L’arpìa mi propone di lasciare il laptop a deposito in dogana, perché se è mio e me lo devo riportare indietro che differenza fa se lo lascio in dogana? Le spiego che se me lo son portato appresso è perché mi serve altrimenti l’avrei lasciato a casa e che il pagamento dell’IVA è di molto inferiore ad un eventuale costo di noleggio, almeno stando alla logica quella Logica alla quale lei stessa si vuole appigliare per incastrarci. Insiste sul fatto che abbiamo cercato di “sfuggire” alla dogana e che se non siamo d’accordo sulla sua estorsione ci avrebbe portati nell’ufficio “di giù” e lì avremmo perso anche il volo successivo. Basterebbe che confessi che è un regalo e chiuderebbero un occhio su tutto il resto, ma invece (visto che l’aereo ormai è perso) per me è una questione di principio.
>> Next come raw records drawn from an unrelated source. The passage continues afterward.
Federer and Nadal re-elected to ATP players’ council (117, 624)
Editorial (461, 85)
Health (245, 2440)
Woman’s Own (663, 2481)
Le dico che se lo sapevo sarei stato ben felice di compilare un modulo doganale, ci accordiamo sul pagamento dell’IVA (comunque scaricabile) e ci chiudono un occhio su tutto il resto; ma non per niente, ma perché ci sono 400 euro di franchigia doganale a testa. Le tazze, il vero “regalo”, l’hanno fatta franca e sono ufficialmente in Italia.
(to be continued)
P.S. Alice va alla grande. Ripeto: Alice va alla grande.